隨著人類基因組計(jì)劃的完成，目前對基因研究的重點(diǎn)已由全基因組序列測定轉(zhuǎn)移到對基因組中個(gè)體基因多態(tài)性和功能的研究。個(gè)體基因多態(tài)性的主要形式—單鏈核苷酸多態(tài)性(single nucleotide polymorphism,SNP)是目前全世界基因研究領(lǐng)域的熱點(diǎn)之一。有學(xué)者通過全基因掃描的方法對歐洲、加拿大等地區(qū)的炎癥性腸病患者進(jìn)行研究，發(fā)現(xiàn)了一些與炎癥性腸炎，特別是克羅恩病患者密切相關(guān)的SNP位點(diǎn)，主要位于有機(jī)陽離子/麥角硫因轉(zhuǎn)運(yùn)蛋白1、有機(jī)陽離子/麥角硫因轉(zhuǎn)運(yùn)蛋白2、TNF-α、IL-23R、自噬相關(guān)16樣蛋白1、非受體型蛋白酪氨酸磷酸酶2、10q21、NKX2.3、免疫相關(guān)鳥苷三磷酸酶家族成員M、哺乳動物STE20樣激酶1、胎盤和前列腺相關(guān)蛋白5、5p31等基因中[44]。

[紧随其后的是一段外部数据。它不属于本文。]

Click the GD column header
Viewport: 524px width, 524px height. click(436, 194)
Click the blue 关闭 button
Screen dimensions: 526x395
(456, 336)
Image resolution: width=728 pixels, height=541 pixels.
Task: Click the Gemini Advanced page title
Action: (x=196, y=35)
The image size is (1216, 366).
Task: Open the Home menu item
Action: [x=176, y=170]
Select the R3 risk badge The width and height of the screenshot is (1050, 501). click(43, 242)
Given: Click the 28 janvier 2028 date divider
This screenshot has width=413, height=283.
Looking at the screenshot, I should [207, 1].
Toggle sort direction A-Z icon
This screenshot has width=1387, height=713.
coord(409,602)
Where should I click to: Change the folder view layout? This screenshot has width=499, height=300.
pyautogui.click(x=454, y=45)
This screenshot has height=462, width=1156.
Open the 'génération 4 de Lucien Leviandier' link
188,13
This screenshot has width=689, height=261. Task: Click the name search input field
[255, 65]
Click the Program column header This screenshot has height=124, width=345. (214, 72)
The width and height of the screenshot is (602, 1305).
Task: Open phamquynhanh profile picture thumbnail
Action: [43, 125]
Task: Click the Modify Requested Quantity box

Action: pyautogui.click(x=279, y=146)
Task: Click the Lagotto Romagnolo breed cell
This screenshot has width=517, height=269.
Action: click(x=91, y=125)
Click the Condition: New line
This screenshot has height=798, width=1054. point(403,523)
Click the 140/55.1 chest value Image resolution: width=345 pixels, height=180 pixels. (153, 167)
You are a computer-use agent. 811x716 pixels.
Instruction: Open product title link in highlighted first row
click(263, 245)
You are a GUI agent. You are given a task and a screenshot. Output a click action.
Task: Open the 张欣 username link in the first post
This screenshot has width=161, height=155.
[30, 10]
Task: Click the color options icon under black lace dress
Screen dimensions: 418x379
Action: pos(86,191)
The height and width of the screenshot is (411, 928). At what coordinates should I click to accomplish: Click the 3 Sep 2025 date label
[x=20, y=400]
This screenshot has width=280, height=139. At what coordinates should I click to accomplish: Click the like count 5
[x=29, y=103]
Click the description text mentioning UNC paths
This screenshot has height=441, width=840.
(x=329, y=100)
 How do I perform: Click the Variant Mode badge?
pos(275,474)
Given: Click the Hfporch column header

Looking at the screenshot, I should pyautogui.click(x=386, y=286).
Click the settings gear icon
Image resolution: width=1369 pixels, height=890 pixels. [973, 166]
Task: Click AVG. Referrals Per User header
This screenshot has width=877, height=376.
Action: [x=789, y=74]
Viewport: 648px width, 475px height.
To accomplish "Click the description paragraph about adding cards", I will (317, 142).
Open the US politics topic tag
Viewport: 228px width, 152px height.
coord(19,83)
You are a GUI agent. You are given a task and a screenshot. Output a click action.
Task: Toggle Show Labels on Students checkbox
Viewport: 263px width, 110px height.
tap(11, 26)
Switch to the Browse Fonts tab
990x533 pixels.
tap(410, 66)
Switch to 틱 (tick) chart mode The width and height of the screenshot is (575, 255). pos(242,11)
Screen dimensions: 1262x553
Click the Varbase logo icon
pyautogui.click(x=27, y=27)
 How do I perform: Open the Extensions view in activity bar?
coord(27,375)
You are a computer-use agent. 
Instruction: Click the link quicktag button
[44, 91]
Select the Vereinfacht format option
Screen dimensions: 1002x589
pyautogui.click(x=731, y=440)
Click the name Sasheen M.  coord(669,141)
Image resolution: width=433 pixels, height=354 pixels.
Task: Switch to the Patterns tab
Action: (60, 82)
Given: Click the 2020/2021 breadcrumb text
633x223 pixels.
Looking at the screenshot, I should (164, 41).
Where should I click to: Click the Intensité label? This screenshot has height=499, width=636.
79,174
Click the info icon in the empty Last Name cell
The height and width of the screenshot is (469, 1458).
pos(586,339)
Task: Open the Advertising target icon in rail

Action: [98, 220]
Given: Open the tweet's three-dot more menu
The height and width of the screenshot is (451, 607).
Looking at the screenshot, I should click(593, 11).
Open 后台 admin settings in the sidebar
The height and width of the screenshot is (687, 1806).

一項(xiàng)關(guān)于基因與炎癥性腸病臨床表型相關(guān)性的研究顯示[44]，PR結(jié)構(gòu)域蛋白1(rs7746082)基因、NOD-2變異型基因、IL-23R(rs11465804)基因、男性、回腸結(jié)腸疾病位置與腸瘺表型患者的病理改變相關(guān)。NOD-2位于染色體16q12上，是克羅恩病的最強(qiáng)易感基因。有研究發(fā)現(xiàn)[45-49]，NOD-2突變與克羅恩病穿透性、狹窄性病理改變、并發(fā)癥和手術(shù)風(fēng)險(xiǎn)增加相關(guān)，若NOD-2具有兩個(gè)突變體，則對克羅恩病的特異性可達(dá)98%。Schnitzler等[45]研究發(fā)現(xiàn)，在3種主要的NOD-2多態(tài)性缺失的情況下，NOD-2變異體rs72796353與肛瘺的發(fā)展相關(guān)。Henckaerts等[46]分析了西歐國家克羅恩患者的遺傳特征，發(fā)現(xiàn)周期素依賴性激酶5調(diào)節(jié)蛋白1樣蛋白(rs6908425)變異型的C等位基因和NOD-2變異型缺失與肛瘺具有相關(guān)性。還有研究顯示，腫瘤壞死因子超家族成員15 rs4574921CC基因型與肛瘺的發(fā)展相關(guān)[47]。IBD5是5號染色體上的易感位點(diǎn)，有機(jī)陽離子轉(zhuǎn)運(yùn)蛋白的損傷會改變菌群環(huán)境并導(dǎo)致腸道炎癥；免疫相關(guān)的鳥苷三磷酸酶家族M成員是細(xì)胞自噬途徑的一部分，并且其多態(tài)性增加了肛周疾病的風(fēng)險(xiǎn)[48]。Cleynen等[49]研究發(fā)現(xiàn)了與克羅恩病患者肛周疾病表型相關(guān)的特定位點(diǎn)，但是并沒有對具體肛周疾病分型進(jìn)行分析，如肛門狹窄、肛裂、肛周感染等。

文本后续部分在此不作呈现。